**WHAT THIS TASK INVOLVES:** Scan the records below for the line with "The height and width of the screenshot is (862, 1400)." and the line with "Task: Remove Hollywood". Repeat those two lines and every line between them exactly, and nothing else.

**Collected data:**
'''

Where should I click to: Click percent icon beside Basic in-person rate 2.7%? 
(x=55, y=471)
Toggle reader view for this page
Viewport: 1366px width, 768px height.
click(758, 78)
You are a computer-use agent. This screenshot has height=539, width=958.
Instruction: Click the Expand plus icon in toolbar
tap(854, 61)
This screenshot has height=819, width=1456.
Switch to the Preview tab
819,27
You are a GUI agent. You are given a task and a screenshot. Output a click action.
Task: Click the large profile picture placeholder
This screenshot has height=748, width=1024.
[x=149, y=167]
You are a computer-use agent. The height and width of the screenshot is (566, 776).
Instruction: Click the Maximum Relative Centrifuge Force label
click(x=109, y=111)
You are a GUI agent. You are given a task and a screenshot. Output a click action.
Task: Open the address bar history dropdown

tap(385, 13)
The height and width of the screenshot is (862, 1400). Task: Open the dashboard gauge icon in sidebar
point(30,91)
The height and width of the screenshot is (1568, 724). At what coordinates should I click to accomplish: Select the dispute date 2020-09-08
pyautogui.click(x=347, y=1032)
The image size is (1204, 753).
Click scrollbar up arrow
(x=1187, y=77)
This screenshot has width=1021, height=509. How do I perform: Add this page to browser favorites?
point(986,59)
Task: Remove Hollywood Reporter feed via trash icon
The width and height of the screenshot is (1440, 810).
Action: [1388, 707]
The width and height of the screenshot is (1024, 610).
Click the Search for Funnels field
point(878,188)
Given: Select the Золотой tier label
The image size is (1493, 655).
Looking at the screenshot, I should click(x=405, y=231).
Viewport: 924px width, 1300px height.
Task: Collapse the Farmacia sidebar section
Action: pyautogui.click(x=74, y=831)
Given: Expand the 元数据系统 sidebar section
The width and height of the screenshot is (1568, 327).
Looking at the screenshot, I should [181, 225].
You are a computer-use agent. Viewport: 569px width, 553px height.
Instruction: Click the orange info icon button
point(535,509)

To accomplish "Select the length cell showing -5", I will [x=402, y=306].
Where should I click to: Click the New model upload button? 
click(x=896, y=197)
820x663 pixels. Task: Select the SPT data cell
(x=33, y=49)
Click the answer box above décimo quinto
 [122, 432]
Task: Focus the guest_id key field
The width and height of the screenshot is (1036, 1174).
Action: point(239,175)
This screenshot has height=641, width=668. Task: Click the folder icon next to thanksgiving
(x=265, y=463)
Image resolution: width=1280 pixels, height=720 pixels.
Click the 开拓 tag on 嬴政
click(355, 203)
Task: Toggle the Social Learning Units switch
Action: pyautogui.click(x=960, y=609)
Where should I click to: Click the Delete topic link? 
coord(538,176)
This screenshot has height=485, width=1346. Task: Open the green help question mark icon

'''

**SOLUTION FOR THIS TASK:**
The height and width of the screenshot is (862, 1400). Task: Open the dashboard gauge icon in sidebar
point(30,91)
The height and width of the screenshot is (1568, 724). At what coordinates should I click to accomplish: Select the dispute date 2020-09-08
pyautogui.click(x=347, y=1032)
The image size is (1204, 753).
Click scrollbar up arrow
(x=1187, y=77)
This screenshot has width=1021, height=509. How do I perform: Add this page to browser favorites?
point(986,59)
Task: Remove Hollywood Reporter feed via trash icon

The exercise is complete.